**Task requirements:** Quote the records below word for word, from the line containing "Click the word" through the end of the records.

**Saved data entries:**
——

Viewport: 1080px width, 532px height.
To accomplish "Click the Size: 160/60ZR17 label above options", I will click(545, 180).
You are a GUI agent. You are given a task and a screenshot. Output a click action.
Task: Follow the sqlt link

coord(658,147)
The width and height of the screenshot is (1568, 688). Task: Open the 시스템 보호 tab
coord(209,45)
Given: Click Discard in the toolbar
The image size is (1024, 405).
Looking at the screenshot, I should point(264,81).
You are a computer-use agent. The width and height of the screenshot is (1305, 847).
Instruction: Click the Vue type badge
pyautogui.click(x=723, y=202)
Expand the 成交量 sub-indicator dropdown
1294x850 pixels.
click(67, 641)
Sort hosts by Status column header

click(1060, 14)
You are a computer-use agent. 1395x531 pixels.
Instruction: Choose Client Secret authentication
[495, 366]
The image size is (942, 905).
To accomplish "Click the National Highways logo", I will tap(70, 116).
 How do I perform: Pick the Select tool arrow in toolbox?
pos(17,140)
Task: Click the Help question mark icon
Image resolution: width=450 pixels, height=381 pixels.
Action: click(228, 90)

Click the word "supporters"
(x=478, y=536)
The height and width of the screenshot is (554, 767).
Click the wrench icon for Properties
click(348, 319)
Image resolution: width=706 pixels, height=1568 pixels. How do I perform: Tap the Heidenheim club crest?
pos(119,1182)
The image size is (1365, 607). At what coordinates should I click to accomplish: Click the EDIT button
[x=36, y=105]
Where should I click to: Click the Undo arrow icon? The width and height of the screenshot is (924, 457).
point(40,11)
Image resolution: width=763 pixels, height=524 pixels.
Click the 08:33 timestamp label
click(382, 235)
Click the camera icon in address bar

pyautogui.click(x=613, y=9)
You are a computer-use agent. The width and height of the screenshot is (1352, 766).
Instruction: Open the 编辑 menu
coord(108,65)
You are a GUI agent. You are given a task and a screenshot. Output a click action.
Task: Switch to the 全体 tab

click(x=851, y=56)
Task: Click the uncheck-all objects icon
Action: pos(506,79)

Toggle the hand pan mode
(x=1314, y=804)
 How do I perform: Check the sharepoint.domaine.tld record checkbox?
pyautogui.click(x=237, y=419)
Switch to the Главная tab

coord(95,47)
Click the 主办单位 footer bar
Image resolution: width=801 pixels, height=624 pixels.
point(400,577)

——

**Result of the task:**
Click the word "supporters"
(x=478, y=536)
The height and width of the screenshot is (554, 767).
Click the wrench icon for Properties
click(348, 319)
Image resolution: width=706 pixels, height=1568 pixels. How do I perform: Tap the Heidenheim club crest?
pos(119,1182)
The image size is (1365, 607). At what coordinates should I click to accomplish: Click the EDIT button
[x=36, y=105]
Where should I click to: Click the Undo arrow icon? The width and height of the screenshot is (924, 457).
point(40,11)
Image resolution: width=763 pixels, height=524 pixels.
Click the 08:33 timestamp label
click(382, 235)
Click the camera icon in address bar

pyautogui.click(x=613, y=9)
You are a computer-use agent. The width and height of the screenshot is (1352, 766).
Instruction: Open the 编辑 menu
coord(108,65)
You are a GUI agent. You are given a task and a screenshot. Output a click action.
Task: Switch to the 全体 tab

click(x=851, y=56)
Task: Click the uncheck-all objects icon
Action: pos(506,79)

Toggle the hand pan mode
(x=1314, y=804)
 How do I perform: Check the sharepoint.domaine.tld record checkbox?
pyautogui.click(x=237, y=419)
Switch to the Главная tab

coord(95,47)
Click the 主办单位 footer bar
Image resolution: width=801 pixels, height=624 pixels.
point(400,577)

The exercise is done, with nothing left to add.